The "Arabization" of Kirkuk and other oil-rich regions is not a recent phenomenon. Successive governments have sought at various times to reduce the ethnic minority populations residing there since the discovery of significant oil deposits in the 1920s. By the mid-1970s, the Ba'ath Party government that seized power in 1968 embarked on a concerted campaign to alter the demographic makeup of multi-ethnic Kirkuk. The campaign involved the massive relocation of tens of thousands of ethnic minority families from Kirkuk, Sinjar, Khanaqin, and other areas, transferring them to purpose-built resettlement camps. This policy was intensified after the failed Kurdish uprising in March 1991. Those expelled included individuals who had refused to sign so-called "nationality correction" forms, introduced by the authorities prior to the 1997 population census, requiring members of ethnic groups residing in these districts to relinquish their Kurdish or Assyrians identities and to register officially as Arabs. The Iraqi authorities also seized their property and assets; those who were expelled to areas controlled by Kurdish forces were stripped of all possessions and their ration cards were withdrawn.
Kirkuk after 2003 
American and British military forces led an invasion of Iraq in March 2003, driving Saddam Hussein and his Ba'ath Party from power. A caretaker government was created until the establishment of a democratically-elected government.
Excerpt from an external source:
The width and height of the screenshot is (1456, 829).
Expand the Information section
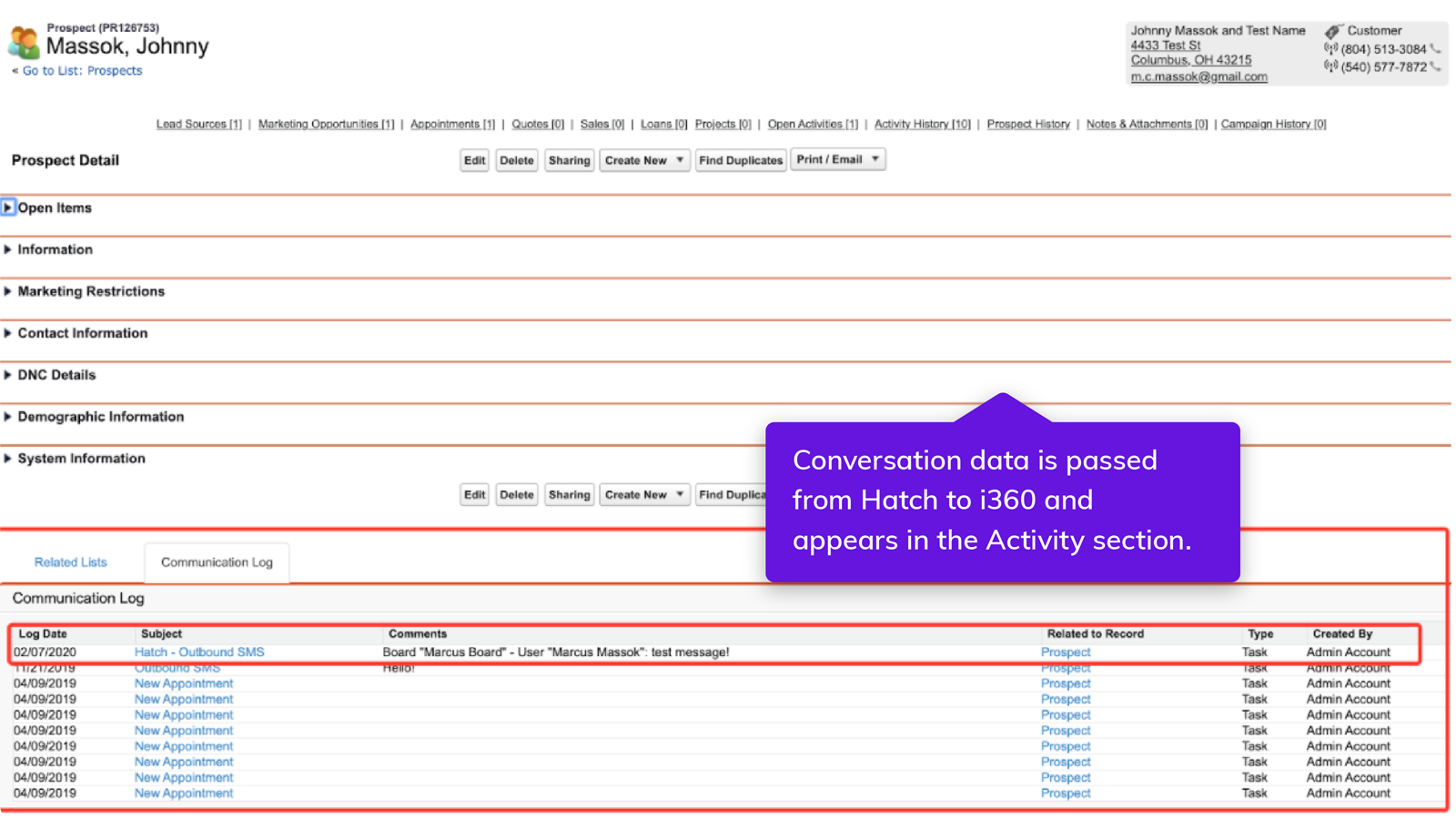[x=8, y=249]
Since April 2003, thousands of internally displaced Kurds have returned to Kirkuk and other Arabized regions to reclaim their homes and lands which have since been occupied by Arabs from central and southern Iraq.
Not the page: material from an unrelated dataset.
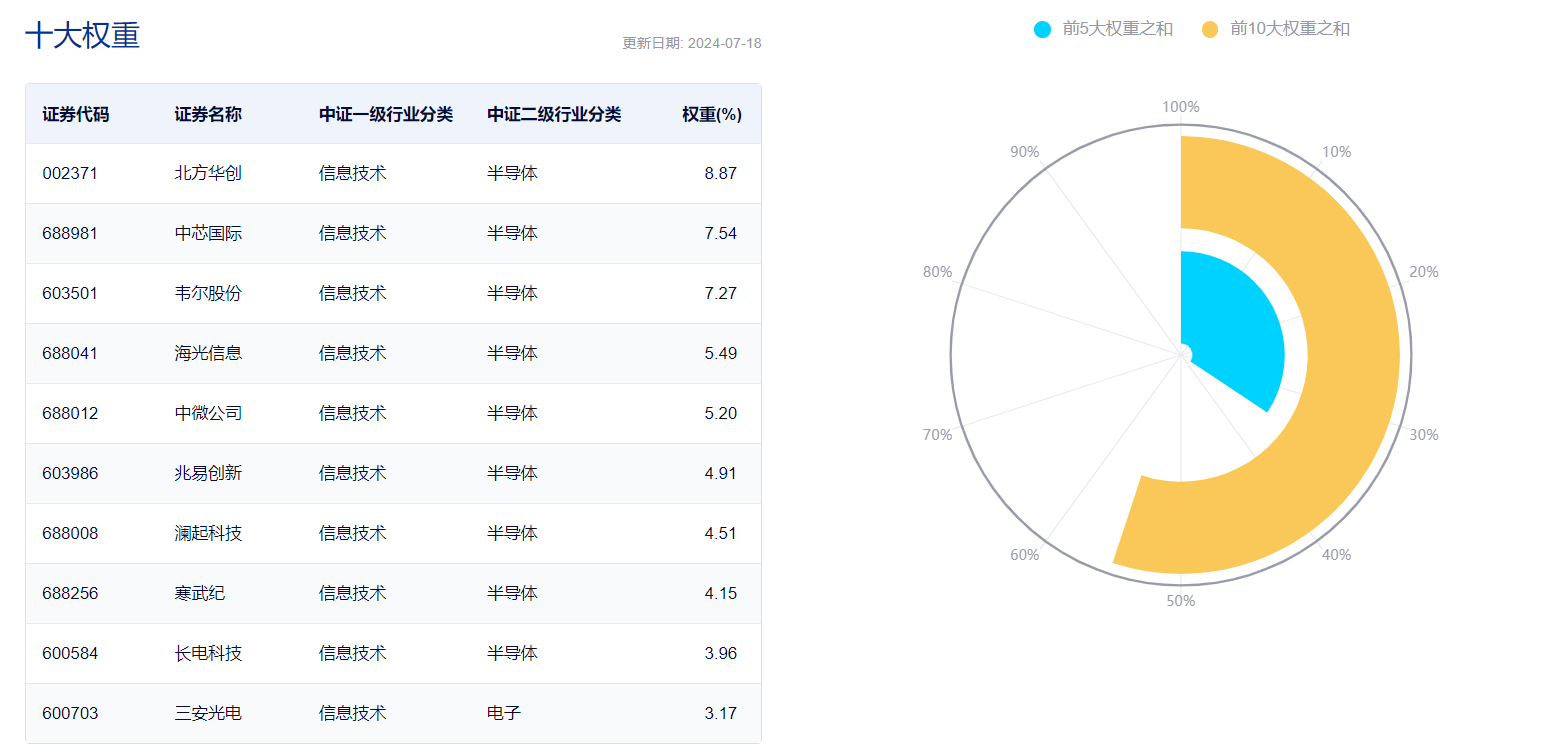Click the 十大权重 heading
Screen dimensions: 1559x756
pos(82,36)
Under the supervision of chief executive of Coalition Provisional Authority L. Paul Bremer, a convention was held on May 24, 2003 to select the first City Council in the history of this oil-rich, ethnically divided city. Each of the city's four major ethnic groups was invited to send a 39-member delegation from which they would be allowed to select six to sit on the City Council. Another six council members were selected from among 144 delegates to represent independents social groups such as teachers, lawyers, religious leaders and artists.
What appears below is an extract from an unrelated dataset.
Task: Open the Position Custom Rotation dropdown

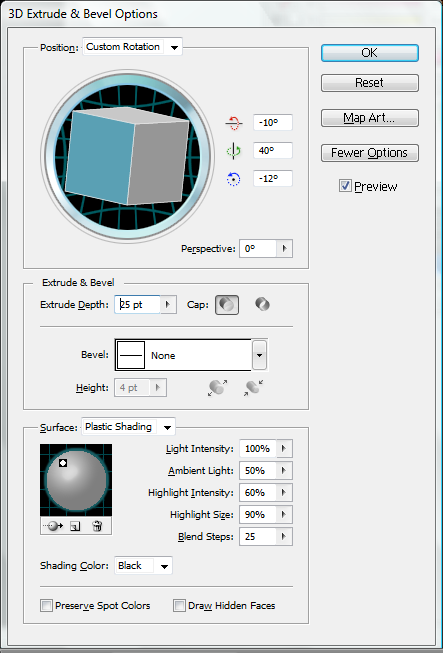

Kirkuk's 30 members council is made up of five blocs of six members each. Four of those blocs are formed along ethnic lines- Kurds, Arabs, Assyrian and Turkmen- and the fifth is made up of independents. Turkmen and Arabs complained that Kurds hold five of the seats in the independent block. They are also frustrated that their only representative at the council's helm was an assistant mayor whom they considered pro-Kurdish. Abdul Rahman Mustafa (Arabic: عبدالرحمن مصطفى ), a Baghdad-educated lawyer was elected mayor by 20 votes to 10. The appointment of an Arab, Ismail Ahmed Rajab Al Hadidi (Arabic: اسماعيل احمد رجب الحديدي ), as deputy mayor went some way towards addressing Arab concerns.
On June 30, 2005, through a secret direct voting process, with the participation of the widest communities in the province and despite all the political legal security complexities of this process in the country generally and in Kirkuk in particular, Kirkuk witnessed the birth of its first elected Provincial Council. The Independent Electoral Commission of Iraq IECI approved and announced the outcomes of this process, which filled the 41 seats of Kirkuk Provincial Council as follows:
- 26 seats 367 List Kirkuk Brotherhood List KBL
- 8 seats 175 List Iraqi Turkmen Front ITF
- 5 seats 299 List Iraqi Republic Gathering
- 1 seats 178 List Turkmen Islamic Coalition
- 1 seats 289 List Iraqi National Gathering
The new Kirkuk Provincial Council started its second turn on March 6, 2005. Its inaugural session was dedicated to the introduction of its new members, followed by an oath ceremony supervised by Judge Thahir Hamza Salman, the Head of Kirkuk Appellate Court.
The most reliable census concerning the ethnic composition of Kirkuk dates back to 1957. Kirkuk province borders were later altered, the province was renamed al-Ta'mim and Kurdish dominated districts were added to Erbil and Sulamaniya provinces.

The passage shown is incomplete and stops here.